959. Car, comprenant mieux la grandeur de l'offense faite à Dieu par le péché,
et le devoir strict de la réparation, elle entre courageusement dans les voies
de la pénitence ; en union avec Jésus, qui a voulu être pénitent pour nous, elle
entretient en son cœur des sentiments de confusion, de contrition et
d'humiliation, et se reproche sans cesse son péché. Dans ces sentiments, elle se
livre aux austérités de la pénitence, accepte généreusement les croix
providentielles que Dieu lui envoie, s'impose quelques privations, pratique
l'aumône, et ainsi répare le passé.
Afin d'éviter le péché à l'avenir, elle pratique la mortification, disciplinant
ses sens extérieurs et intérieurs, son intelligence et sa volonté, en un mot,
toutes ses facultés pour les soumettre à Dieu et ne rien faire qu'en conformité
à sa sainte volonté.
Sans doute il y a en elle des tendances mauvaises profondes qui s'appellent les
sept péchés capitaux ; mais, appuyée sur la grâce divine, elle entreprend de les
déraciner ou du moins de les affaiblir ; elle lutte vaillamment contre chacun
d'eux en particulier, et le moment vient où elle les a suffisamment maîtrisés.

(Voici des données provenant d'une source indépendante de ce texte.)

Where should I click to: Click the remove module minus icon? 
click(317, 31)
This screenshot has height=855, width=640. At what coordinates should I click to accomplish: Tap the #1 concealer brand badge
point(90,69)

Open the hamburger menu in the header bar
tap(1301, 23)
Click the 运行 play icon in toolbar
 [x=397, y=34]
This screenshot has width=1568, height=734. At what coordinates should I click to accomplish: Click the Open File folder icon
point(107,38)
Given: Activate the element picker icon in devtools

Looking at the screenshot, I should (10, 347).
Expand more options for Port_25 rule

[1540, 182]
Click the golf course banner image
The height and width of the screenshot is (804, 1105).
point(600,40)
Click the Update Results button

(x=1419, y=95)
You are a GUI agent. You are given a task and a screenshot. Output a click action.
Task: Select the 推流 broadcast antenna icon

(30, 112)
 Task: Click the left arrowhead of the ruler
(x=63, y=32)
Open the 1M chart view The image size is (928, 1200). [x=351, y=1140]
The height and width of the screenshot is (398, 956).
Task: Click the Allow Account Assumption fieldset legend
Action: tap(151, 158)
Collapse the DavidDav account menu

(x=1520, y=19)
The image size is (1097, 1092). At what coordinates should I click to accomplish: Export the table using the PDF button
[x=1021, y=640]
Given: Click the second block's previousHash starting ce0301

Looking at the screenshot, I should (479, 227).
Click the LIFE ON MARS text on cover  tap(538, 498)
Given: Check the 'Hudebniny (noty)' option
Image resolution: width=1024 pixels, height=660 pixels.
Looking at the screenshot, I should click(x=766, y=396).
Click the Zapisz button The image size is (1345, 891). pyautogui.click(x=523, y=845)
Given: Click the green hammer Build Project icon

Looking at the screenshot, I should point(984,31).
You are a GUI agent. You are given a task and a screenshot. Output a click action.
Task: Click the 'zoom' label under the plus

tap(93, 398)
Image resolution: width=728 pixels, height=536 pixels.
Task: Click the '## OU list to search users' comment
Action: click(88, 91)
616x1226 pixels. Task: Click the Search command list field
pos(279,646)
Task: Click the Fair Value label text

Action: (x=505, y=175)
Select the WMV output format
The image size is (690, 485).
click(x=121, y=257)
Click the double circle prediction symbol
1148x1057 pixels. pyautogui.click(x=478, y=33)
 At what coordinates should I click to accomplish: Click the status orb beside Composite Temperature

Malgré tout, des tentations, parfois terribles, s'élèveront des bas-fonds de
l'âme, et seront excitées par le démon et par le monde. Mais sans se décourager,
appuyée sur Celui qui a vaincu le monde et la chair, elle luttera dès le début
et aussi longtemps qu'il le faudra contre ces assauts de l'ennemi ; et, avec la
grâce de Dieu, la plupart du temps ces attaques ne seront que l'occasion d'une
victoire ; si une chute malheureuse survenait, l'âme, humiliée mais confiante,
se jetterait aussitôt dans les bras de la miséricorde divine pour implorer son
pardon. Une chute ainsi réparée ne serait pas un obstacle à son avancement
spirituel.
960. Nous devons toutefois ajouter que les purifications actives que nous avons
décrites en ce premier livre ne suffisent pas à rendre une âme parfaitement
pure. Aussi ce travail de purification continuera pendant la voie illuminative
par la pratique positive des vertus morales et théologales. Il ne sera complet
que lorsque viendront, dans la voie unitive, ces purifications passives, si bien
décrites par S. jean de la Croix, qui donnent à l’âme la pureté de cœur parfaite
normalement nécessaire à la contemplation. Nous en parlerons au troisième livre.